Jakarta (ANTARA) - Kepala Badan Kependudukan dan Keluarga Berencana Nasional (BKKBN) Hasto Wardoyo menyebut pentingnya pemadanan data stunting antara elektronik pencatatan dan pelaporan gizi berbasis masyarakat (EPPGBM) dan Survei Kesehatan Indonesia (SKI).

"EPPGBM itu datanya didapatkan dari posyandu melalui penimbangan, alatnya sudah baru, petugasnya sudah dilatih, kemudian dia mengerjakan serentak, hasilnya dikumpulkan. Data ini harus diverifikasi, karena data yang di EPPGBM itu sudah jauh di bawah 20 persen (stuntingnya)," kata Hasto di Jakarta, Rabu.

Menurut dia, data EPPGBM jika dianalisis secara menyeluruh, maka angka stunting bisa di bawah 14 persen.

"EPPGBM itu seperti real count, sedangkan SKI itu seperti quick count, karena survei.
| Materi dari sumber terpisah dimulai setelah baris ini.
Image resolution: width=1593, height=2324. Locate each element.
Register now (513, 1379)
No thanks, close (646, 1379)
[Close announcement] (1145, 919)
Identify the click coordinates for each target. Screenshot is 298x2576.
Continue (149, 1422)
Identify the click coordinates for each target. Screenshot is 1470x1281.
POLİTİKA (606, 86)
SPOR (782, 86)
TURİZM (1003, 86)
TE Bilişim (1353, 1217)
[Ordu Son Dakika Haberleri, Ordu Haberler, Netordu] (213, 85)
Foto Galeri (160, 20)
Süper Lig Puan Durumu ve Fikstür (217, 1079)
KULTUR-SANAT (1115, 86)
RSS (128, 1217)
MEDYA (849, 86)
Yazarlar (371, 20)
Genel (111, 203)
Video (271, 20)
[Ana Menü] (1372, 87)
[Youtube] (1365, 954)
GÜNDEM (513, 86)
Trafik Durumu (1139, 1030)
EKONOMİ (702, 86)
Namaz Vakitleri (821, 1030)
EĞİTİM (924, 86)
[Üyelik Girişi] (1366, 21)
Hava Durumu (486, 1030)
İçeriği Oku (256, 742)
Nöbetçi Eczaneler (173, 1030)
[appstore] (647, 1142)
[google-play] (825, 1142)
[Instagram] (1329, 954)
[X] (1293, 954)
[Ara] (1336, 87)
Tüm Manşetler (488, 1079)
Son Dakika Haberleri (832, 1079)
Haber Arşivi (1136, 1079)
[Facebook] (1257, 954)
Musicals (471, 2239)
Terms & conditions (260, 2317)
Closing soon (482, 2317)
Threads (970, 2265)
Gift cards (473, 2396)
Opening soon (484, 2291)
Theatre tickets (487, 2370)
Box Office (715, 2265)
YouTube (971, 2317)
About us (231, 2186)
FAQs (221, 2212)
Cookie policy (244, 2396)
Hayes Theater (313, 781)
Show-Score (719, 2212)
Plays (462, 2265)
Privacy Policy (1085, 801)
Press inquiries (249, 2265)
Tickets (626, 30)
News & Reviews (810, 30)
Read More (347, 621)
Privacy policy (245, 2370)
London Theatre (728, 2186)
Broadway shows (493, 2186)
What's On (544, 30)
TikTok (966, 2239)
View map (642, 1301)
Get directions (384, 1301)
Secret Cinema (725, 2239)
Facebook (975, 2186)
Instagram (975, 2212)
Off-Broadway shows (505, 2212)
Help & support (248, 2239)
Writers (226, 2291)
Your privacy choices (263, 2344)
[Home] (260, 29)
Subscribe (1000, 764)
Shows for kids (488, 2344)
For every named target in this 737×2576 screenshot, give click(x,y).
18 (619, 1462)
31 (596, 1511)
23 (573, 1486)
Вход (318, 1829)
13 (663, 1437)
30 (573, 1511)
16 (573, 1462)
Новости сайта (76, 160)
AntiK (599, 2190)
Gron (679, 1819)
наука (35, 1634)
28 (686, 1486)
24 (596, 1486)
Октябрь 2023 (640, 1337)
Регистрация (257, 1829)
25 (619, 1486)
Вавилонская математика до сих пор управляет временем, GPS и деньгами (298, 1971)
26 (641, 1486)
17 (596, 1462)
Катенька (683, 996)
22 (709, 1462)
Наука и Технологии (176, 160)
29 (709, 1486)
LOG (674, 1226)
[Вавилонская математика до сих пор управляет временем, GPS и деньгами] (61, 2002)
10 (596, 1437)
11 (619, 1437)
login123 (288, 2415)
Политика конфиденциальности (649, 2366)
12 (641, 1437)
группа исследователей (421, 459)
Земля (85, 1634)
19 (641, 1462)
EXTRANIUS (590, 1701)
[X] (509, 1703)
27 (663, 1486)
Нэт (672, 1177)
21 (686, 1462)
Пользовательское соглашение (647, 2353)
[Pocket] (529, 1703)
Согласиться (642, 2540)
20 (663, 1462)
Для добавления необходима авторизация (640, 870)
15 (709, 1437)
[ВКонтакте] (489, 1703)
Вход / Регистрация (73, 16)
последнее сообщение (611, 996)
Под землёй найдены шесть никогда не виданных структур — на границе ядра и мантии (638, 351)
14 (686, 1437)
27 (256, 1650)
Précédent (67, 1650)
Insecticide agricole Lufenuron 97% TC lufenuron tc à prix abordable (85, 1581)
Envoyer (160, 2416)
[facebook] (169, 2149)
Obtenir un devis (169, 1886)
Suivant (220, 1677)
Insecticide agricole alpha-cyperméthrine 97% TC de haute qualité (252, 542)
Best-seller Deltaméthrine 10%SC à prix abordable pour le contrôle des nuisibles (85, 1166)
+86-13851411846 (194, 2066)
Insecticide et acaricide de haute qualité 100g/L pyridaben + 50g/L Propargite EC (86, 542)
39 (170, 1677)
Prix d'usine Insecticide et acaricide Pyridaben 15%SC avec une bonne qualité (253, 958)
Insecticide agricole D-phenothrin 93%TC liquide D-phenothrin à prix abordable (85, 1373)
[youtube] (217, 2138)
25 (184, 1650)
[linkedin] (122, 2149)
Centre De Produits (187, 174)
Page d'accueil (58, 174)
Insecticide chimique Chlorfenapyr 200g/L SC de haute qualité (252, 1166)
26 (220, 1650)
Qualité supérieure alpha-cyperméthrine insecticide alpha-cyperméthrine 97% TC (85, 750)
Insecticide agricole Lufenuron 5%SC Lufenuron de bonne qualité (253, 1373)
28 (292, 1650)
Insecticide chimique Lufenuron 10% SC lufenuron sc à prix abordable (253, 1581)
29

Oleh karena itu, yang perlu kita sikapi seperti arahan Menteri Kesehatan, sekarang EPPGBM dimaksimalkan menjadi 100 persen, jadi penimbangan-penimbangan yang belum lengkap, dimaksimalkan sampai 100 persen," ujarnya.

Baca juga: BKKBN sebut perlu upaya penguatan data dalam penanganan stunting

Ia juga menekankan pentingnya mengulas (review) data SKI dan EPPGBM, kemudian dipadankan sehingga ada keselarasan data.

"Kalau EPPGBM diverifikasi, saya yakin angkanya akan jauh di bawah 20 persen, sehingga saya yakin kalau menggunakan EPPGBM, datanya bahkan bisa di bawah 14 persen, tetapi kalau menggunakan angka survei, angkanya masih jauh, maka titik temunya saya kira ada diverifikasi EPPGBM bulan April, kemudian bulan Mei oleh Menteri Kesehatan," tuturnya.

Hasto juga menegaskan bahwa verifikasi dan validasi (verval) data EPPGBM bisa dilakukan dengan lebih akurat karena di daerah sudah memiliki standar pengukuran balita yang jelas.

"Kalau dulu alatnya masih beda-beda, ada dacin, digital, itu belum seragam, sekarang seharusnya angka real count lebih bagus, dan sudah standar, karena alatnya sudah seragam," ujarnya.

Baca juga: Kepala BKKBN sebut data stunting terbaru masih menunggu sinkronisasi

Sebelumnya, Kementerian Kesehatan (Kemenkes) mendistribusikan sekitar 300 ribu alat antropometri ke posyandu dan puskesmas di berbagai daerah dalam upaya menurunkan angka kematian ibu dan anak serta deteksi dini stunting.

"Kementerian Kesehatan dalam dua tahun ini membagikan 300 ribuan timbangan antropometri ke seluruh posyandu," kata Menteri Kesehatan Budi Gunadi Sadikin melalui Biro Komunikasi dan Pelayanan Publik Kemenkes di Jakarta, Kamis.

Berdasarkan laporan Kemenkes, pemenuhan alat ukur timbang bayi tersebut dilakukan secara bertahap sejak 2020 di 1.823 posyandu, pada 2021 di 16.936 posyandu, 2022 di 34.256 posyandu, dan 2023 di 127.033 posyandu.

Baca juga: Kepala BKKBN minta hidupkan data percepat penurunan stunting

Selain itu, kebutuhan alat antropometri juga telah dipenuhi di 25.177 puskesmas pada 2019. Sedangkan pada tahun ini sedang bergulir distribusi antropometri di 81.512 posyandu.